Se a maioria concorda que são profundamente perturbadoras as imagens de um polícia a asfixiar até à morte uma pessoa deitada no chão, já não é tão consensual a interpretação das reações que se seguiram.
Conversámos com Laura Kohn-Wood, uma psicóloga norte-americana habituada a olhar para os problemas sociais de um ponto de vista que integra a experiência dos indivíduos com as políticas públicas e orientado para soluções. A especialista convidou-nos a colocar as lentes da Psicologia Comunitária para analisar o momento atual.
Mas antes: uma pergunta inconveniente e uma resposta-trampolim
“Identifica-se como mulher negra?”, perguntámos a Laura Kohn-Wood. A pergunta pode chocar ou parecer desapropriada. A resposta veio mostrar que não era o caso.
“O meu pai biológico é branco e a minha mãe biológica é negra — eu fui adotada”, começa por explicar. “Nasci em 1966, por isso a relação entre os meus pais biológicos era ainda ilegal nalguns sítios dos EUA”, continua, referindo-se às leis que proibiam os casamentos interraciais e que só foram consideradas inconstitucionais pelo Supremo Tribunal em 1967.
E prossegue: “Nasci num tempo em que a ‘one-drop rule’ existia em muitos sítios. O que significa que com uma gota de sangue negro uma pessoa era identificada como afroamericana”. A “one-drop rule” é um princípio social e jurídico de classificação racial que teve uma presença muito forte nos EUA no século XX. O sistema era usado para categorizar os cidadãos, tendo implicações nos direitos a que estes tinham acesso. No anos 80, ainda havia tribunais a recorrer a esta regra para tomar decisões.
Estas e outras experiências levam Laura a concluir: “A raça opera de forma tão profunda neste país que seria difícil para mim não me identificar como mulher negra”.
Laura Kohn-Wood é diretora da School of Education and Human Development (Faculdade de Educação e Desenvolvimento Humano) da Universidade de Miami, nos Estados Unidos. É doutorada em Psicologia Clínica, com formação em Psicologia Comunitária, e a sua carreira tem sido dedicada às identidades sociais, em particular raça, etnia, cultura e género.

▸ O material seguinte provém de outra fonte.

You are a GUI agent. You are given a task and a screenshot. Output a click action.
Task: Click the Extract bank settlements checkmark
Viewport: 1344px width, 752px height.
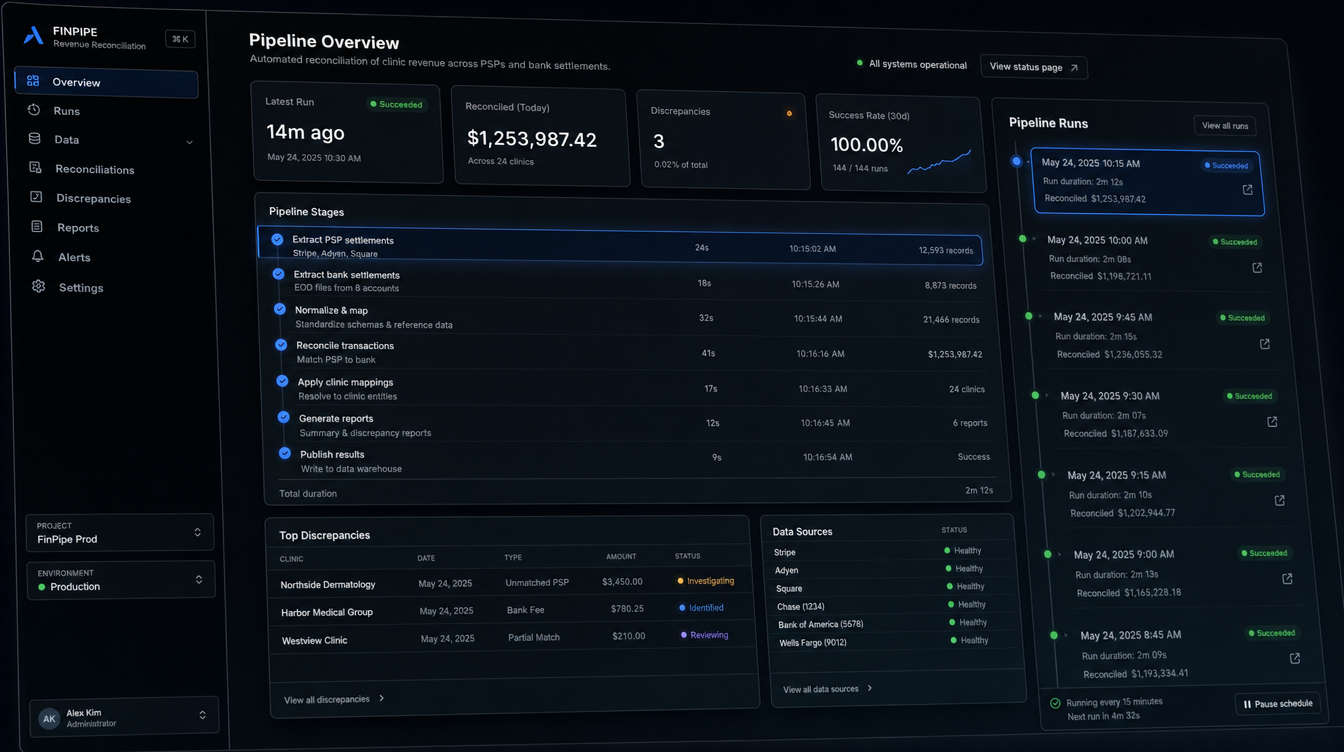(x=278, y=274)
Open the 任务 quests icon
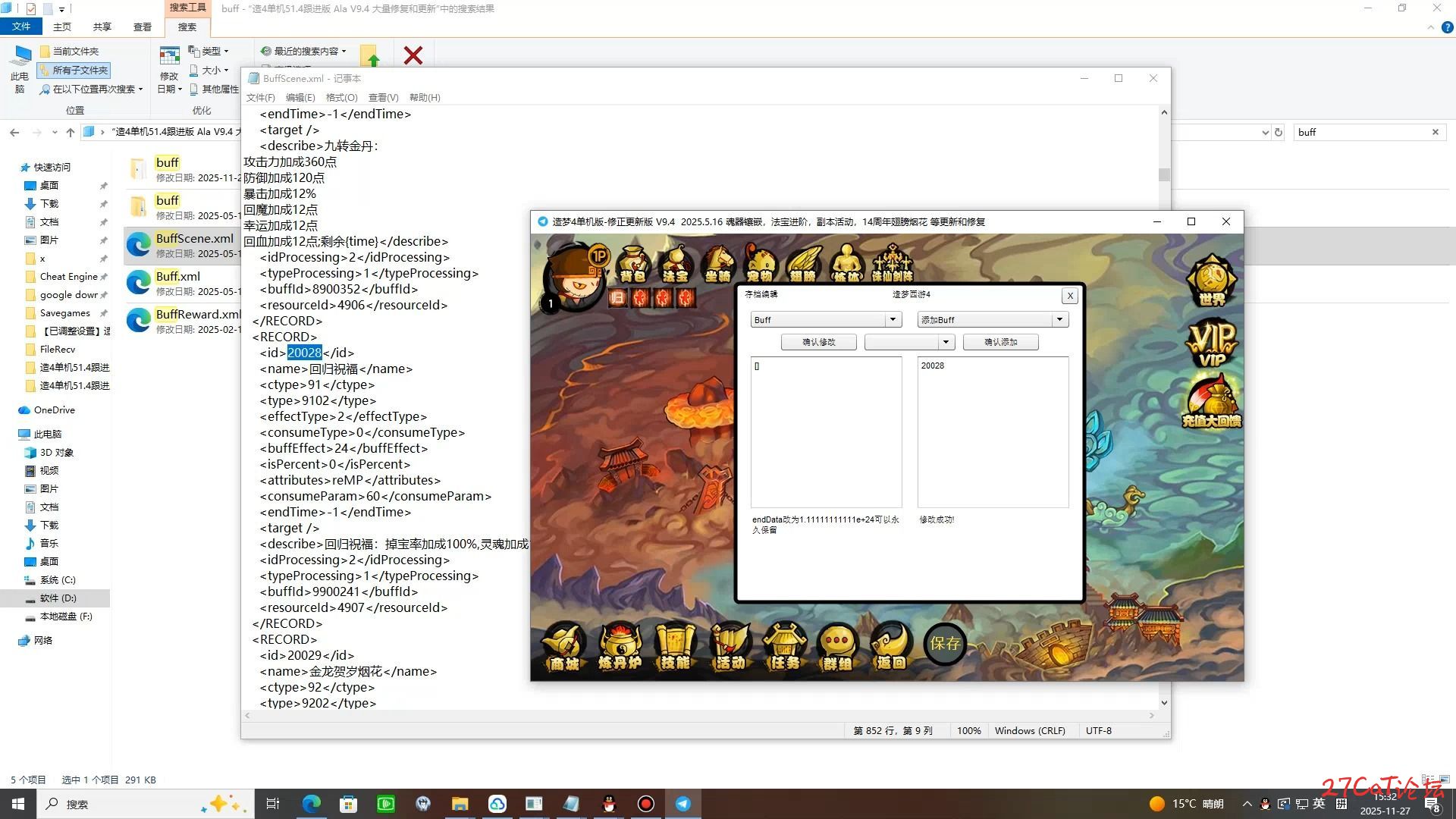The width and height of the screenshot is (1456, 819). click(x=784, y=646)
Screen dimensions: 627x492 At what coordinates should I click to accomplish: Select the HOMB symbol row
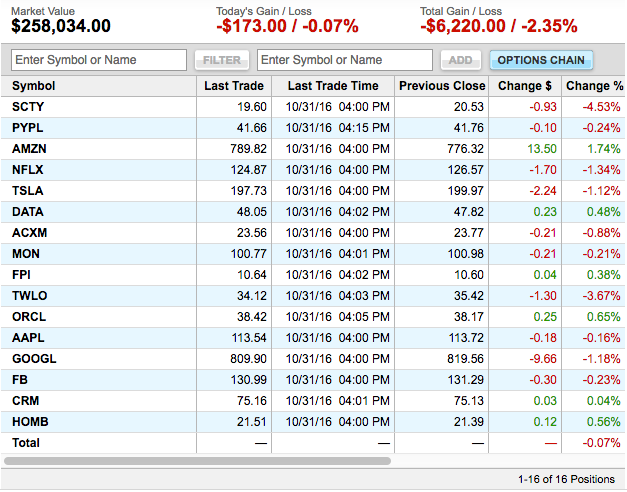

Distingue três princípios essenciais da Psicologia Comunitária que podem dar pistas para a mudança social: ir à raiz dos problemas, reconhecer o conhecimento especializado das comunidades e seguir a “teoria ecológica”. Antes, deixa uma ressalva: “Esta é só a minha perspetiva através da perspetiva da Psicologia Comunitária. É importante recolher várias visões”, como por exemplo, ilustra, a do Direito, da Antropologia e da História.
I - Ir à raiz dos problemas
“Três quintos” de uma pessoa. Esta é a expressão usada no primeiro artigo da Constituição norte-americana para descrever quanto valiam os escravos “nos primeiros documentos da fundação do país”, lembra Laura Kohn-Wood.
"É necessário ganhar consciência dessa história (...) para sermos capazes de ultrapassar a tradição de inferiorização"
O valor era usado para o cálculo do número de representantes a considerar nas eleições — na 14.ª emenda da Constituição, de 1868, a definição passou a ser “o número total de pessoas em cada estado”.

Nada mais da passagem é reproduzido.